The formative early events of Mansfield's childhood years inflected her writing in previously unknown ways, including a spate of lethal typhus and cholera epidemics that cast a shadow over the Mansfield family, precipitating their relocation from Thorndon to the then-rural neighborhood of Karori. Her estranged father, stalwart conservative banker Sir Harold Beauchamp, later wrote that the family's move was for "the benefit of the children's health." Official figures on the number of deaths were largely hushed up, but is estimated that nearly 500 Wellingtonians died of typhus and other infectious diseases between 1885 and 1891, when the total population was only about 30,000. Roughly one in every thirty-five Wellingtonians perished as a direct result of untreated sewage overflowing drains and the raw effluent washing into the harbour during heavy rains. Among the cloacal victims was Mansfield's uncle and her six-moth-old sister Gwen, who died of cholera in 1891.

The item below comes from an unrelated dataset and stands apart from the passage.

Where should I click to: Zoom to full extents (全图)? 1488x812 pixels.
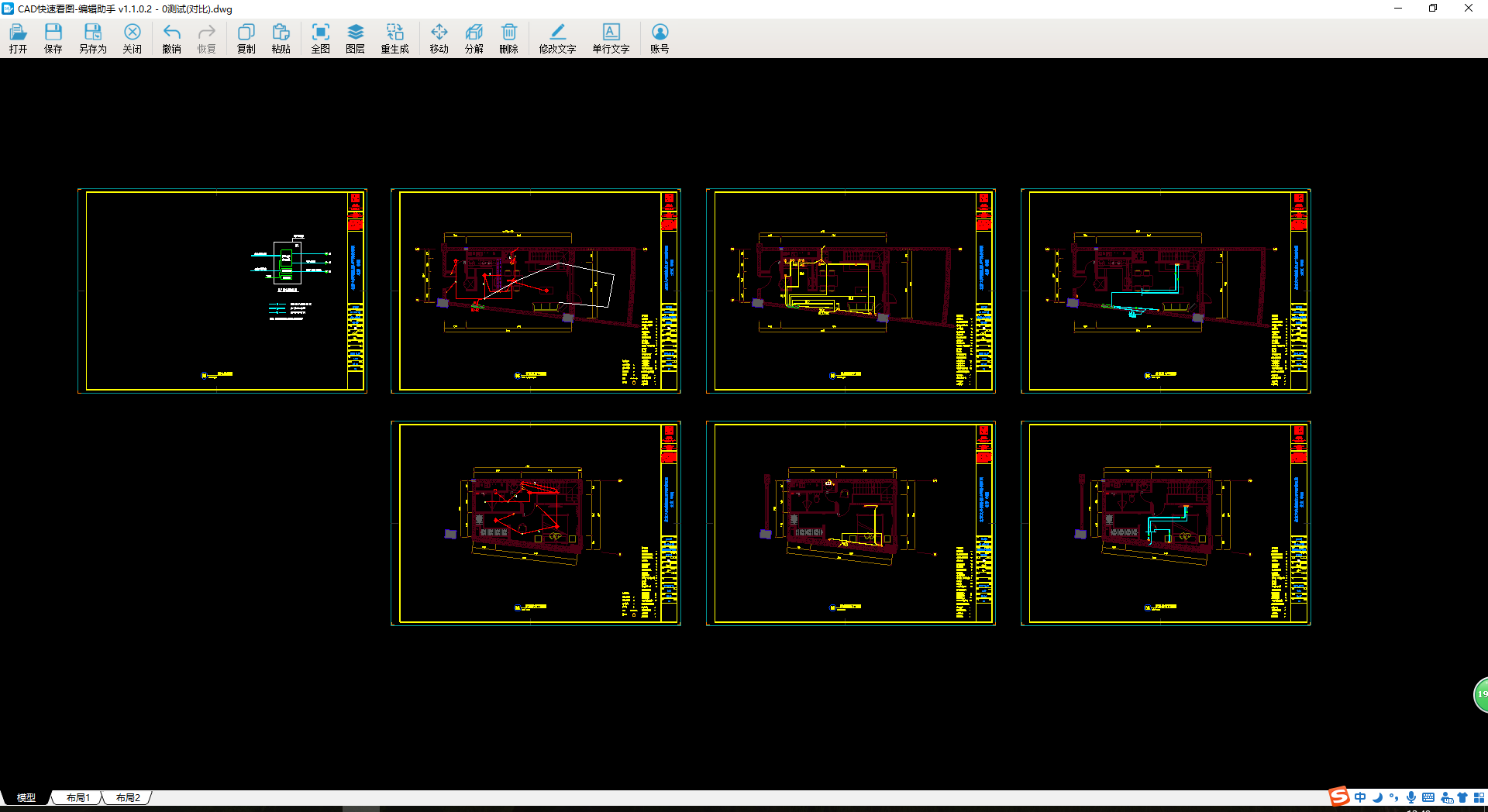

The nature of the disease and the family's move had a direct influence on the rebellious Mansfield's subsequent obsession not only with unsanitary conditions, but also contemporary class structures, both of which can be traced throughout many of her stories. The Garden Party addresses the risk of catching disease from the "poverty-stricken" people who lived "in little mean dwellings" down the lane. In A Birthday, a character walks through Thorndon muttering "Everything here's filthy, the whole place might be down with the plague," and in The Doll's House washerwoman Mrs Kelvey has "untouchable" children.

Yska always writes in obedience to the foresight which enabled him to recognize his vocation as a popular literary and cultural historian. A Strange Beautiful Excitement is an important contribution to Mansfield scholarship in its own right, but it also serves as an idiosyncratic and stimulating witness to that vocation.